* **Instructions to follow**:
Report all lines below with the word "height".

Excerpts from a dataset:

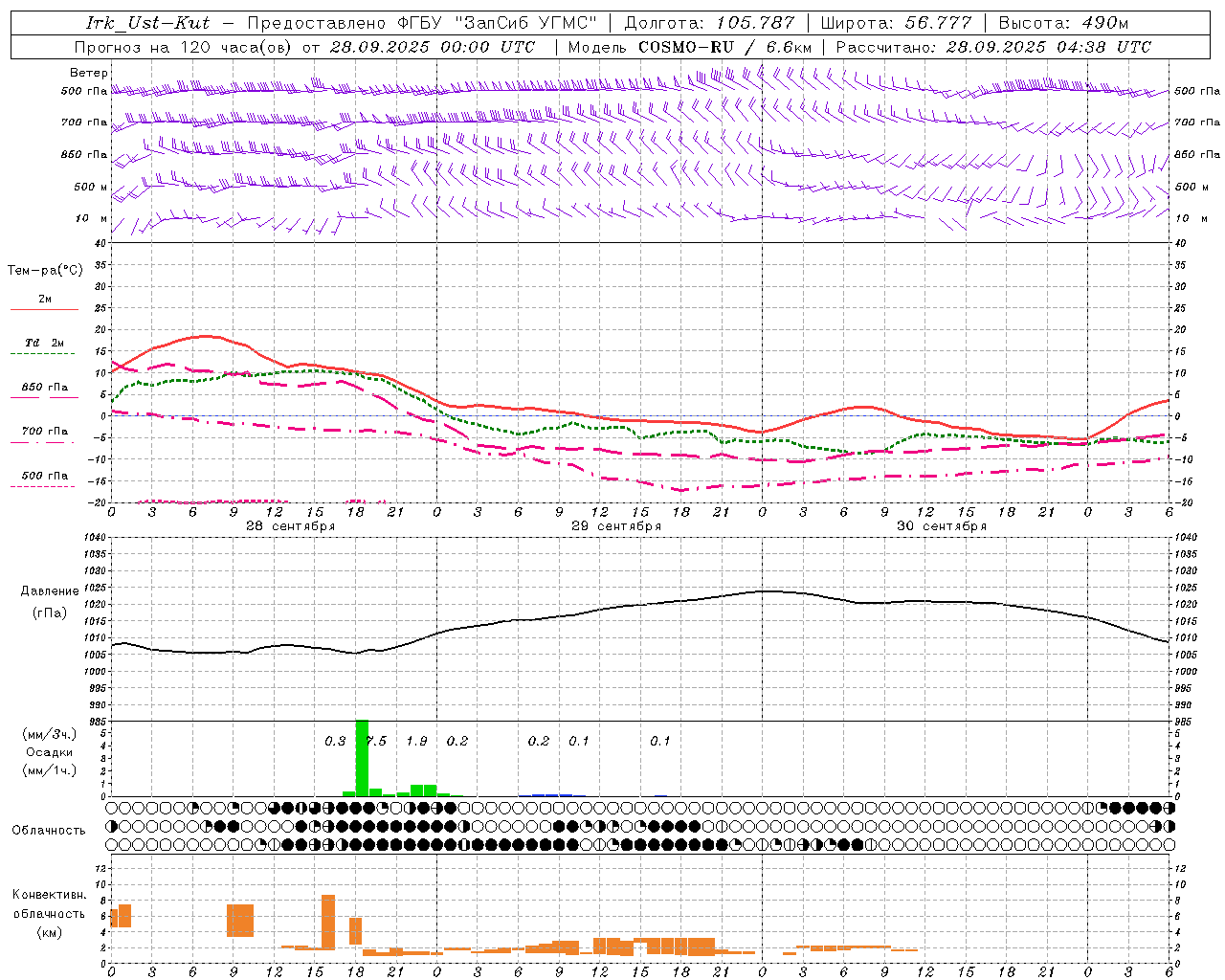
Task: Select the Осадки precipitation panel label
Action: (50, 752)
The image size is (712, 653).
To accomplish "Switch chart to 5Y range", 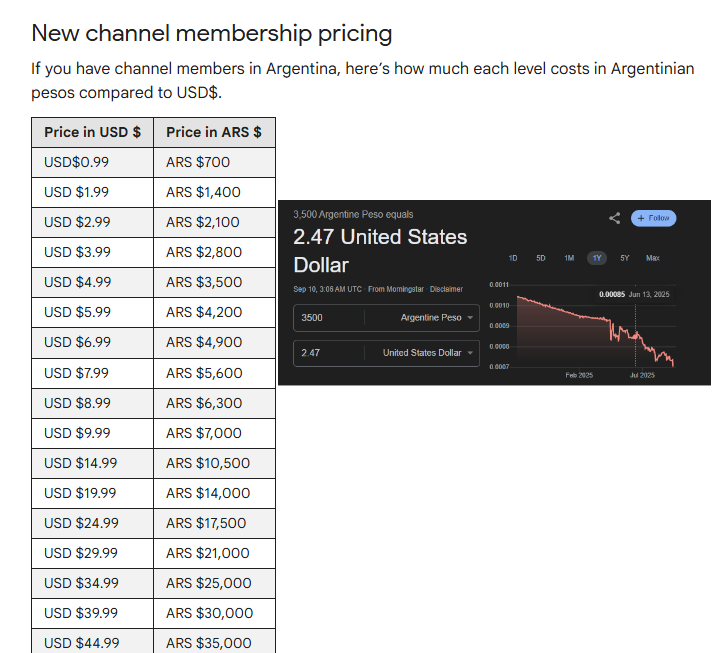I will (x=625, y=258).
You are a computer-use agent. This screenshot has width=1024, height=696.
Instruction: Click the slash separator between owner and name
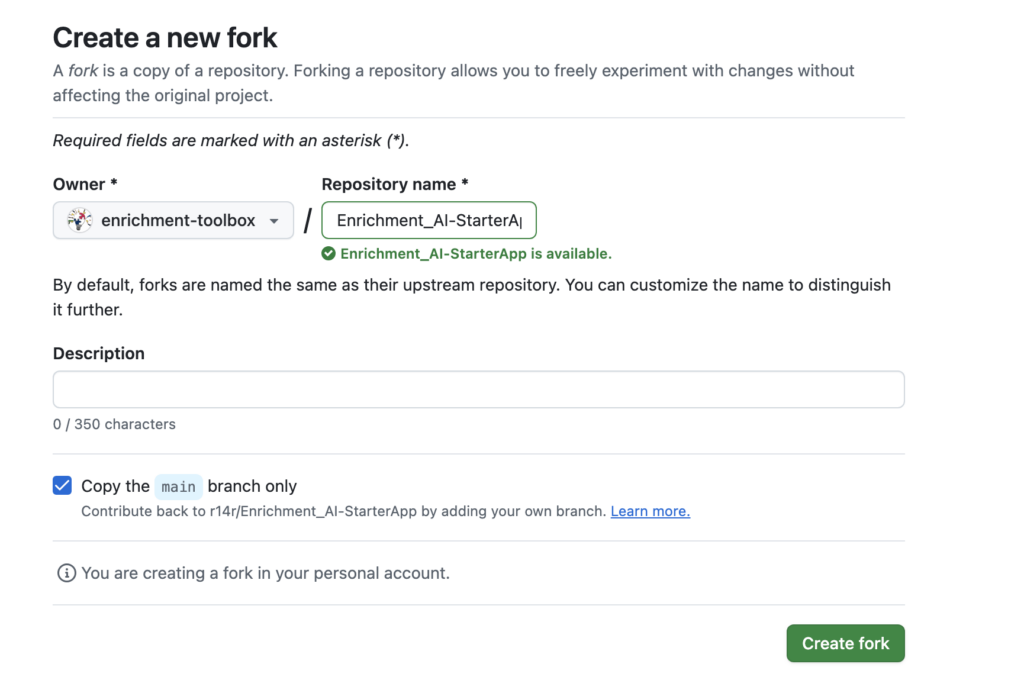[307, 220]
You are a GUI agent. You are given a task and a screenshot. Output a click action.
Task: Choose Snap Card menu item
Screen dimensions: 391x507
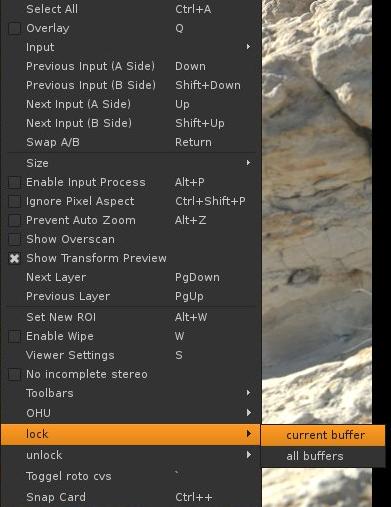click(130, 497)
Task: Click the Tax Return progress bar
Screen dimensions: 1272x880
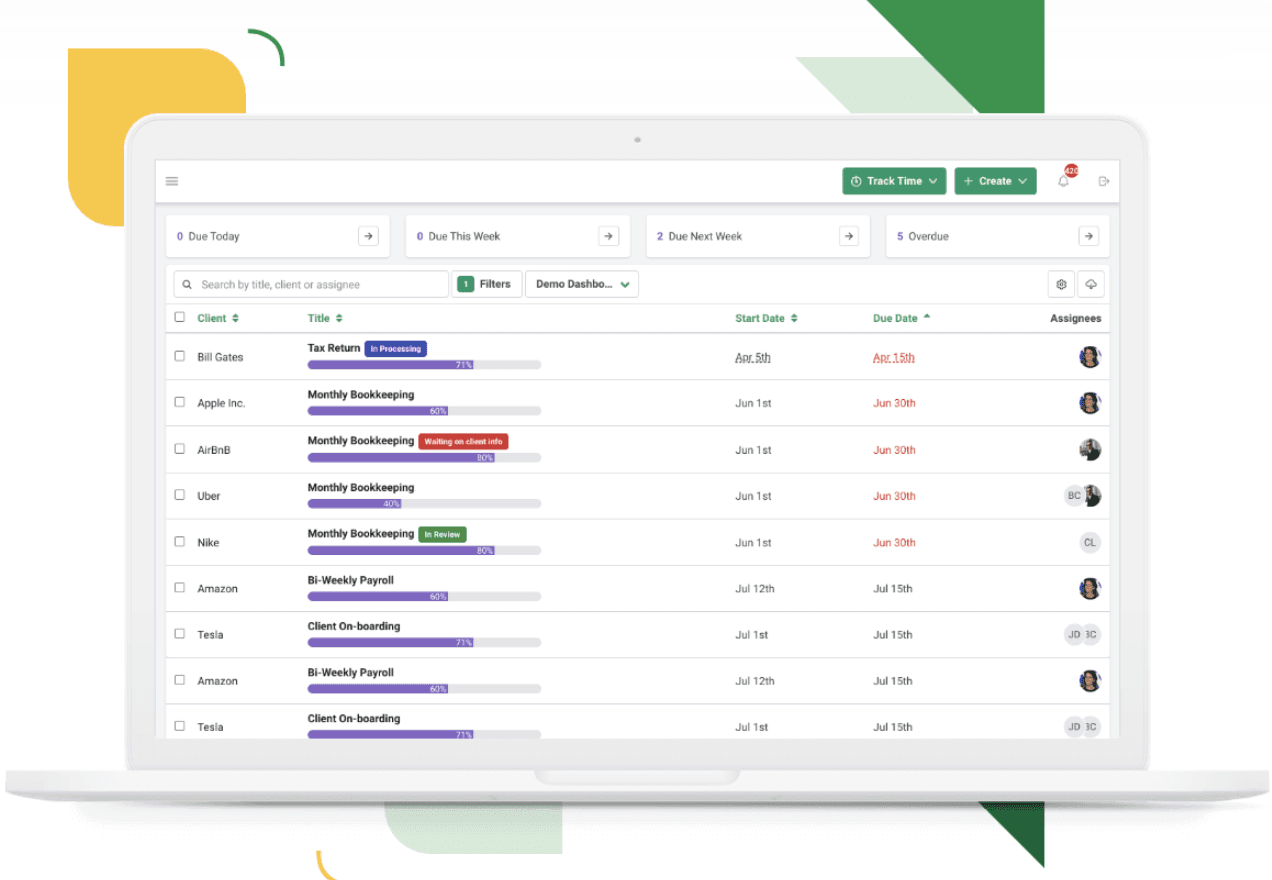Action: point(424,365)
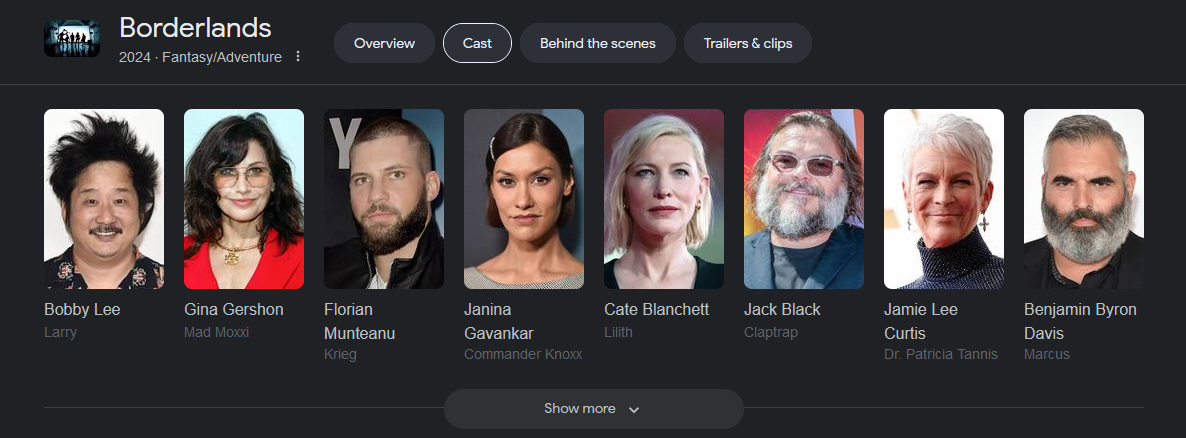Select the Jack Black cast photo
1186x438 pixels.
tap(803, 199)
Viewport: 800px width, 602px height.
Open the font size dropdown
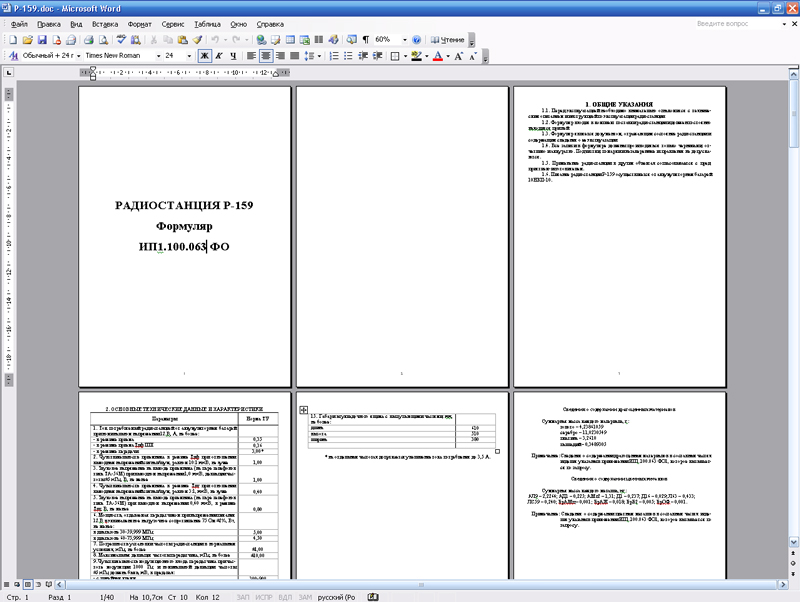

* **Worked solution**:
You are a computer-use agent. This screenshot has width=1024, height=696.
Viewport: 800px width, 602px height.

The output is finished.